The measures aim to secure the privacy of military service members’ medical information, provide travel and transportation allowances to service members or their family members if they have to travel to another state to receive care and protect military medical providers who perform covered abortions if they are charged with civil or criminal complaints, the memo said.
While many of the policies are still being drafted, “implementing guidance should be completed by the end of the year,” a defense official said.
While the Pentagon announcement comes three weeks ahead of the national midterm elections, defense officials said the announcement was not connected to them. Democratic candidates across the country have emphasized abortion rights in their campaigns following the US Supreme Court’s ruling in Dobbs v. Jackson Women’s Health Organization, which removed the federal right to an abortion.

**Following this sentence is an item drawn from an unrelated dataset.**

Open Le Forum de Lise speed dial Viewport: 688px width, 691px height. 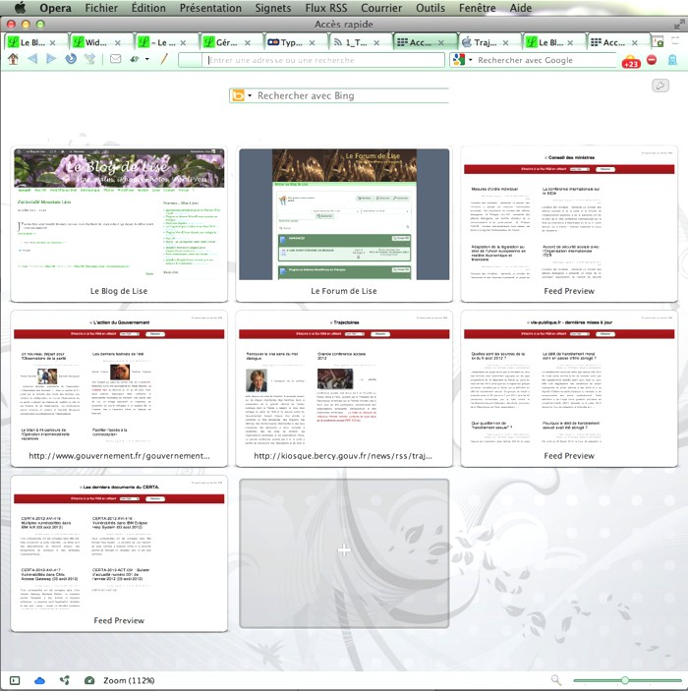[344, 214]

More than a dozen states have seen abortions bans come into effect since the Dobbs ruling.
“The Secretary and the Department has taken a thoughtful and deliberate approach in developing the actions that we mentioned,” a defense official said. “In his statement immediately following Dobbs, the Secretary stated that the Department is examining this decision closely and evaluating our policies to ensure we continue to provide seamless access to reproductive health care as permitted by federal law.”
Undersecretary of Defense for Personnel and Readiness Gil Cisneros sent a memo at the end of June after the Dobbs decision was handed down from the Supreme Court stating the “implications of the Supreme Court’s decision are complicated and must be evaluated against various state laws” and said the Department would “issue additional guidance as appropriate.” Defense officials said this announcement was a follow-up to that memo.

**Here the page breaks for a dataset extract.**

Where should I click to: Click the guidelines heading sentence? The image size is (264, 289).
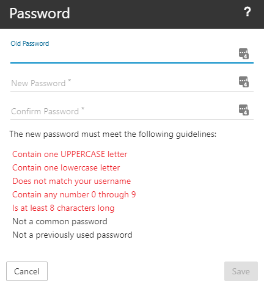point(113,134)
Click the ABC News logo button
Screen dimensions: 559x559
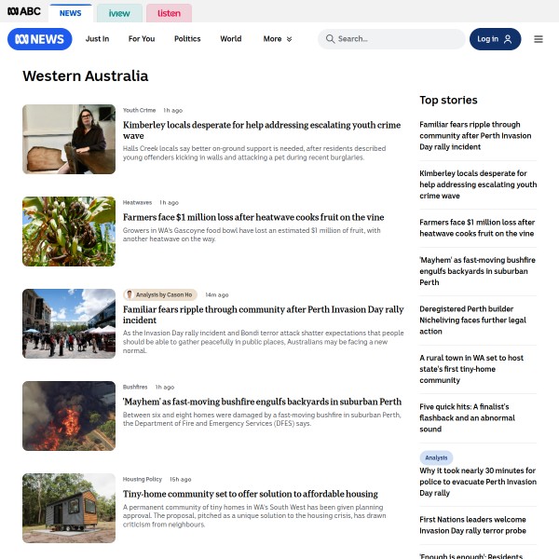(x=39, y=39)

Federal funding can be used for abortions being performed in the case of rape, incest or if there is risk to the life of the mother, also referred to as covered abortions. Because of this, military medical facilities which are federally funded can perform covered abortions even in states with restrictive abortion laws.

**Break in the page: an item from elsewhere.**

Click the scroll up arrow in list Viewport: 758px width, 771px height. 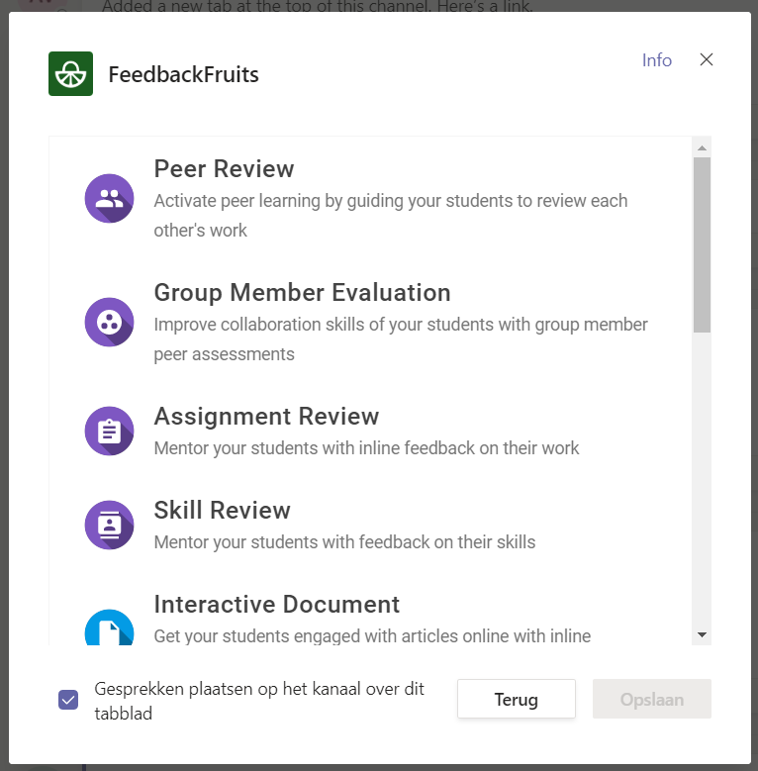(702, 147)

There has been concern among military medical providers that they may face criminal or civil complaints if they continue to perform covered abortions in states that restrict abortions, defense officials said. Because of this, the Pentagon is creating policies to protect military medical health care providers if civil or criminal complaints are filed against them.
“The reason why we’re doing it is to reassure our providers,” a defense official said. “The bottom line is, we think, if it’s done under federal jurisdiction, it will not be a problem. But quite frankly with the press, and all of the things that are out there, there is an underlying sort of concern about the potential.”
If a criminal complaint is filed against a military medical provider, it will be deferred to the Department of Justice and the Department of Defense would “work with them to coordinate on the response,” an official said.
The Department is also developing policies to provide “travel and transportation allowances” for service members or their family members that have to travel to another state to get an abortion, a defense official said. These actions are “fully consistent with federal law,” the official added. The Pentagon will not cover the cost of non-covered abortion services, the official said.
Because military service members have to move frequently for their military postings, Austin stressed he does not believe the requirement of military service should prevent members from having access to reproductive health care.
“The practical effects of recent changes are that significant numbers of Service members and their families may be forced to travel greater distances, take more time off from work, and pay more out of pocket expenses to receive reproductive health care,” Austin said in the memo. “In my judgment, such effects qualify as unusual, extraordinary, hardship, or emergency circumstances for Service members and their dependents and will interfere with our ability to recruit, retain, and maintain the readiness of a highly qualified force.”
Defense officials stressed that there is evidence, both “quantitatively and qualitatively” suggesting the Dobbs decision and restrictive abortion policies in some states where military service members may be stationed will impact military retention and recruitment.
“We do have information both quantitatively and qualitatively indicating that there is concern with respect to considerations from military service, considerations for continuing service once in, consideration for family choices, concerns about being stationed in a location where they may not have access to this information or access to these services,” one of the officials said.
The Department is also developing a “uniform” policy that “allows for appropriate administrative absence consistent with applicable federal law for non-covered” abortions, the memo states.
“We are trying to provide a range of options from taking personal leave all the way through administrative absence and then travel support so that they can decide how best to approach a decision for their own needs and interests,” a defense official said.
Austin stressed these policies are being developed to ensure the “health and well-being” of service members.
“There is no higher priority than taking care of our people and ensuring their health and well-being. The Department of Defense will continue to closely evaluate our policies to ensure that we continue to provide seamless access to reproductive health care as appropriate and consistent with federal law,” Austin said in the memo.